自分の失言を悟り、瞬時に顔を真っ赤にした巻島を東堂がじっと見詰める。

パァンッと、手を叩く音が響いた。
「ハイハーイ オレらとりあえず撤収すっからァ」
「15分もすれば、部員がそろそろくる時間だから、注意してくれよ」
指で狙うポーズをした新開から、東堂はさりげなく巻島を自分の体で隠す。
無意識な動きだろうが、隠していない独占欲に、眺めていた荒北がメンドクセェなと呟いた。

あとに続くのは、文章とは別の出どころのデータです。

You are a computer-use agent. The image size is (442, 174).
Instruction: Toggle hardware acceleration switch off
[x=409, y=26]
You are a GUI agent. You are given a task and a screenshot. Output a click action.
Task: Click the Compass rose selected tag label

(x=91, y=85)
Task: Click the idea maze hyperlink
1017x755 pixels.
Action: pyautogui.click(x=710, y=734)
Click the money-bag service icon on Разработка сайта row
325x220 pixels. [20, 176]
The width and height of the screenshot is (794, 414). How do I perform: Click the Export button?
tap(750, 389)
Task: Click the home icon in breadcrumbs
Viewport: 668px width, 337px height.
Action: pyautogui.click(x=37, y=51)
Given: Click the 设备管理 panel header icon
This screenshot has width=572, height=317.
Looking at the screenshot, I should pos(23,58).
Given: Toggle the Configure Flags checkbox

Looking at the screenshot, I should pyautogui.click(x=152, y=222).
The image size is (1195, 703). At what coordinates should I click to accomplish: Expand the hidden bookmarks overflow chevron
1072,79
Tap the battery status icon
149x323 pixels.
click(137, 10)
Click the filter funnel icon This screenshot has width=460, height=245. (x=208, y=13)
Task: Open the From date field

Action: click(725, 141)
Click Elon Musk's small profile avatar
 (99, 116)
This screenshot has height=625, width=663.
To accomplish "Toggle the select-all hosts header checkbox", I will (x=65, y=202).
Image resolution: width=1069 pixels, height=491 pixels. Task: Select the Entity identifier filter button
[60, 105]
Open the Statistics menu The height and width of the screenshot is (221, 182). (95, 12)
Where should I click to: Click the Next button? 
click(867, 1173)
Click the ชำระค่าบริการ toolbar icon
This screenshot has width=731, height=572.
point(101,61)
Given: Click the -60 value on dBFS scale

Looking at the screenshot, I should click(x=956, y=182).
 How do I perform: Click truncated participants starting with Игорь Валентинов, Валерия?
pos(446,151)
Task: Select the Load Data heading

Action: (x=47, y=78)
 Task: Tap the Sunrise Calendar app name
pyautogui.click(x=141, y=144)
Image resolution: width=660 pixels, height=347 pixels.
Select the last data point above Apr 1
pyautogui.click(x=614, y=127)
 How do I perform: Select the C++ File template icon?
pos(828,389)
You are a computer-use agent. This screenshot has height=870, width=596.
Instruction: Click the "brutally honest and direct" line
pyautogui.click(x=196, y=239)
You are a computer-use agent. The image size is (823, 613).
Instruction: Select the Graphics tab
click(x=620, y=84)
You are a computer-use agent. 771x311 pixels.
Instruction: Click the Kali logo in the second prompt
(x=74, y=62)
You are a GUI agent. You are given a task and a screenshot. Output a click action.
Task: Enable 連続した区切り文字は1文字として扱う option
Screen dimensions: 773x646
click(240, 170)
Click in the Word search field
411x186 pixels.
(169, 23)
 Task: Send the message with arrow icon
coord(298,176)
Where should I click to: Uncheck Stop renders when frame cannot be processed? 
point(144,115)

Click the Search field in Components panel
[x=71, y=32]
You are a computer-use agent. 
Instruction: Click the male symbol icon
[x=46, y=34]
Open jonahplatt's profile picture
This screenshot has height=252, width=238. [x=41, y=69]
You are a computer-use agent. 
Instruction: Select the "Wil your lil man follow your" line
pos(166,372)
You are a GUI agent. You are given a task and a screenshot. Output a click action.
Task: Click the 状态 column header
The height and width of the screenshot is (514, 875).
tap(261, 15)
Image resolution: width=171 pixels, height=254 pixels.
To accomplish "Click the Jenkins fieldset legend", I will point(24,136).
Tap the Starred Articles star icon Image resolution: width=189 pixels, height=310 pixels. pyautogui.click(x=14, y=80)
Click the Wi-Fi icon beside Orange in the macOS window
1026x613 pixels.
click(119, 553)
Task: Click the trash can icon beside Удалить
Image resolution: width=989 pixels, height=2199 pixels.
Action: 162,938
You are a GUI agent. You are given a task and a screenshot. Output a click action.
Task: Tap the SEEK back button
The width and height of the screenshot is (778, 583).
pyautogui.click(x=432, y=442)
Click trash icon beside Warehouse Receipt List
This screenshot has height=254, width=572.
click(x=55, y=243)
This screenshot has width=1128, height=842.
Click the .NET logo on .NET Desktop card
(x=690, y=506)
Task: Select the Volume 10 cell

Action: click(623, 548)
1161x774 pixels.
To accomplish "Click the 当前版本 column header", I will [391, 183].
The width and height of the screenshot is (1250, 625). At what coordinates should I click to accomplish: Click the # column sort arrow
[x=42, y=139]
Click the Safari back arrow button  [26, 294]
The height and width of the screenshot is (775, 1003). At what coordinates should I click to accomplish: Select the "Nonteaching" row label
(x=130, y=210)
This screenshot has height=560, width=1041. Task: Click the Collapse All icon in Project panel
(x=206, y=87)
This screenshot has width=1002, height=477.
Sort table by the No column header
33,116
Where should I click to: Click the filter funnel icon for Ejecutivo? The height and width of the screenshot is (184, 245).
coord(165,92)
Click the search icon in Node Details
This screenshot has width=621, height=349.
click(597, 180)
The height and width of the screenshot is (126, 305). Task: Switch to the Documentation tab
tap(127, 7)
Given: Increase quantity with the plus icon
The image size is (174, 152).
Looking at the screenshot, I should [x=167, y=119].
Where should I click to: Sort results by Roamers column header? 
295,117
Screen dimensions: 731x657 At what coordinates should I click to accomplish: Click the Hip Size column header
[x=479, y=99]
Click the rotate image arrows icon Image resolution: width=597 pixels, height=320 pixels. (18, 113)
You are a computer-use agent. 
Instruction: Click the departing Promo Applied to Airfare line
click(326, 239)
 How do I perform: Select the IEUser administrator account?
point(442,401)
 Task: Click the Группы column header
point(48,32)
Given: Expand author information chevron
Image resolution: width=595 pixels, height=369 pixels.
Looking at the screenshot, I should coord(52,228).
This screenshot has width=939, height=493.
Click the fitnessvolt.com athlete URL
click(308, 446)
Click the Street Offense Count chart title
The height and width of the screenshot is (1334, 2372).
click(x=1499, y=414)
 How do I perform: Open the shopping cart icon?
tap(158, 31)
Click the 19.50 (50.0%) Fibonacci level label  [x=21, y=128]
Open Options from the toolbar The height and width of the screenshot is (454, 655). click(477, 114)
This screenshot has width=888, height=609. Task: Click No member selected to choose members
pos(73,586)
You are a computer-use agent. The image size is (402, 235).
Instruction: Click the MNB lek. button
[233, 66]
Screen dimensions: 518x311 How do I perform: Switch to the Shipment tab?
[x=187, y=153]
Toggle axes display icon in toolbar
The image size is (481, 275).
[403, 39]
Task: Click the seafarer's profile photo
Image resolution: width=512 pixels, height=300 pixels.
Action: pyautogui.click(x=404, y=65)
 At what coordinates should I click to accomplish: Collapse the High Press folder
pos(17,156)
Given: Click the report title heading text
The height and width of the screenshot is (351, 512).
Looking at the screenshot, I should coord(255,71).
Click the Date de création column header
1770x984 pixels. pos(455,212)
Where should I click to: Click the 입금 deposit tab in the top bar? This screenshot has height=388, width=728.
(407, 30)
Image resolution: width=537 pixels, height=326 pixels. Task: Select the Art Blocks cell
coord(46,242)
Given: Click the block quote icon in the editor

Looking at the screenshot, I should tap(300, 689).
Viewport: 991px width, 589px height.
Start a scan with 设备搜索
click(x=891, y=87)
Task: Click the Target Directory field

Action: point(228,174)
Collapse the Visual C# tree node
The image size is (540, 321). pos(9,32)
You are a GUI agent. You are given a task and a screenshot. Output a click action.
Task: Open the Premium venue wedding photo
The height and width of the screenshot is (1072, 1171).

音をしないように閉められた扉の奥で、今頃むずがゆくなりそうな幸せな会話が飛び交っているだろう。

「裕介くんの交換留学、いつまでだっけ?」
「……とりあえず、明日から他のヤツらの被害最小限にするには、…部員巻き込むかァ」
「ハハッ…何だかんだいっても靖友は面倒見がいいな そういうトコ、オレは好きだぜ」
「あっそ お前もあんまそーゆー言葉バラまかねねェ方がイイんじゃねェ?さっきのバカみたいに誤解されるモトになんゾ」
「ん?そうかな じゃあ誤解されないようにちゃんと言っておくけど、尽八と同じ意味での好きだから」

ポンッっと肩を叩いた新開が
「とりあえずオレは寿一に説明してくるよ」とにこやかに去っていく。

オレは人の事を心配していられる余裕があるだろうか?
「…藤原んトコ行って、説明してくっか」

……去っていく新開の後姿を、しばし唖然と見ていた荒北は、頭を何度掻いてひとまず考えるのをやめた。